Session timeout is set org-wide first, then optionally tightened per profile. The steps below cover both halves of the configuration plus the inspection and force-logout options for incident response.
- Open Session Settings
Go to Setup, Security, Session Settings. The page covers all session policies including the timeout picklists.
- Set the org-wide Timeout Value
Pick the inactivity timeout from the Timeout Value picklist: 15 minutes for the strictest control, 2 hours for the default balance, up to 24 hours for permissive workflows.

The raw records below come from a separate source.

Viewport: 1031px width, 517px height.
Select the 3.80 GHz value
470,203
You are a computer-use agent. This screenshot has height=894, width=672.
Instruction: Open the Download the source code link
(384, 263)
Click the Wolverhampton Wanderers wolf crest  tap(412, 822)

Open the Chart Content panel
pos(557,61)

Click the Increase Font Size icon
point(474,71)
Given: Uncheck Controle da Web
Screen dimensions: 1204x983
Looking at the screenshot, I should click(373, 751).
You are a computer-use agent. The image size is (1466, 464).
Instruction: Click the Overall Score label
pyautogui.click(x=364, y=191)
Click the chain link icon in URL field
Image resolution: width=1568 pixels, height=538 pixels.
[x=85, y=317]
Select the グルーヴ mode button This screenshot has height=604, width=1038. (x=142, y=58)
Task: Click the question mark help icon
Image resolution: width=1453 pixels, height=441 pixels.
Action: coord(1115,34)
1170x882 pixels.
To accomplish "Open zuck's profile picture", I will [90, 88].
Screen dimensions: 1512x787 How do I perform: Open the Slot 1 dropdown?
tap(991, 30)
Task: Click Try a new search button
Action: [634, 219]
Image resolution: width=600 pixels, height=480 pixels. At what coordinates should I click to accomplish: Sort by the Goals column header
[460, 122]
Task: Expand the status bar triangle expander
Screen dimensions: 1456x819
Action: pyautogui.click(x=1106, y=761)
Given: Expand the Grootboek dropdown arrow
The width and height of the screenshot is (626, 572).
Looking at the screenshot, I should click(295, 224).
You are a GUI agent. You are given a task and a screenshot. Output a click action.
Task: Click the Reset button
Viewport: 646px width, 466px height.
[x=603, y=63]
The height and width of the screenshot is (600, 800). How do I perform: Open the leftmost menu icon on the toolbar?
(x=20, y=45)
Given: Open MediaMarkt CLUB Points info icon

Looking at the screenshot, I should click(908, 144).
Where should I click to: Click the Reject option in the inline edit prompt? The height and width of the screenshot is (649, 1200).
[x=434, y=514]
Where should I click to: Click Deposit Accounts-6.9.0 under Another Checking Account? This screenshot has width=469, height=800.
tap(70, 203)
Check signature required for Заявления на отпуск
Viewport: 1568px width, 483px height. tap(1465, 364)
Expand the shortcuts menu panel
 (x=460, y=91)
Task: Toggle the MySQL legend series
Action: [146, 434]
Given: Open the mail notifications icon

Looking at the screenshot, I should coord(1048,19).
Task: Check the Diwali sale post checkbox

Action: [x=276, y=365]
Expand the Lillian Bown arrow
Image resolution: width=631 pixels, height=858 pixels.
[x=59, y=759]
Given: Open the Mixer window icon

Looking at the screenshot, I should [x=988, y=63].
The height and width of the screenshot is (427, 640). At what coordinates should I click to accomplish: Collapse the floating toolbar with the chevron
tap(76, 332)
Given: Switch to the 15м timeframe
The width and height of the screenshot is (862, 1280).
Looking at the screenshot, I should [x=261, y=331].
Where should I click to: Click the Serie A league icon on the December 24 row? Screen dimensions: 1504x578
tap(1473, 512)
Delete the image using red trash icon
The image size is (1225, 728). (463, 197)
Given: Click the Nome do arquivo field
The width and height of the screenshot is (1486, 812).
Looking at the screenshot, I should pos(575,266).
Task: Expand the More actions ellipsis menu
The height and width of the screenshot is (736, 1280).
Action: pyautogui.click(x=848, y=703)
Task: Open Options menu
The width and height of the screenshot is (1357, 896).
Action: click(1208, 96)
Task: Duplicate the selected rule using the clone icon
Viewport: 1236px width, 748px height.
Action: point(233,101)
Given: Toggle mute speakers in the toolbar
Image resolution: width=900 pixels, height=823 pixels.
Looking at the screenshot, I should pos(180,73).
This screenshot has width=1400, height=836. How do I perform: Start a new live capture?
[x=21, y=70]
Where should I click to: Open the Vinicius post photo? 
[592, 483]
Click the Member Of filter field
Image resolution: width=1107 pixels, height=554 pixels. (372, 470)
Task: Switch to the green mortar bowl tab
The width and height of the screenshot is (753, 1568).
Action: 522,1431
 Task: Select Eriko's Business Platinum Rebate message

The choice applies to every user not covered by a profile-level override.
- Set the Maximum Session Length
Pick the absolute timeout from the Maximum Session Length picklist: 1 hour for high-security contexts, 12 hours for the default, up to 24 hours for shift workers. The session ends at the absolute timeout regardless of activity.
- Override the timeout on sensitive profiles
Open the profile of a sensitive user population (System Administrator, Finance User, HR User). Edit the Session Settings section. Pick a tighter Session Timeout from the picklist. Profile overrides can only make the timeout tighter than the org default, not looser.
- Test by waiting out the timeout in a non-prod org
Log in as a representative user in a sandbox. Wait through the configured inactivity timeout without interacting. Confirm the warning popup appears at the expected time, and that the session ends correctly. Repeat with the absolute timeout to confirm the hard ceiling fires as expected.
The inactivity timeout in minutes or hours. The session expires after this period of no user interaction.
The absolute timeout from session start. The session ends at this ceiling regardless of activity.
Suppresses the 30-second-prior warning popup. Useful for kiosks; reduces friction for users who do not want the interruption.
- Profile-level session timeout can only make the org-wide timeout tighter, not looser. A profile cannot extend timeout beyond the org's Maximum Session Length, even for an exceptional user population.
- Lightning Experience sends a heartbeat every 30 seconds when the tab is visible, which can keep the inactivity timer alive longer than expected. Background tabs do not heartbeat, so a stale Lightning tab will still time out as designed.
- OAuth tokens issued by connected apps have their own session policy, independent of the org-wide timeout. An integration that breaks at unexpected times often has a misconfigured connected app session policy, not a Session Settings problem.